> [The data]:
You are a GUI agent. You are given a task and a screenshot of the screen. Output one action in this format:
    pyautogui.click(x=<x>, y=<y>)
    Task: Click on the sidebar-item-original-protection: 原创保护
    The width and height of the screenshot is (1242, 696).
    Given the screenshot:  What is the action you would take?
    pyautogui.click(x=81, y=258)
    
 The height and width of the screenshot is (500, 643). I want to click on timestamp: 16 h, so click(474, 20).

> [What is needed]:
Copy out the records above word for word, keeping every line, space, and character unchanged.

> [Completed exercise]:
You are a GUI agent. You are given a task and a screenshot of the screen. Output one action in this format:
    pyautogui.click(x=<x>, y=<y>)
    Task: Click on the sidebar-item-original-protection: 原创保护
    The width and height of the screenshot is (1242, 696).
    Given the screenshot:  What is the action you would take?
    pyautogui.click(x=81, y=258)
    
 The height and width of the screenshot is (500, 643). I want to click on timestamp: 16 h, so click(474, 20).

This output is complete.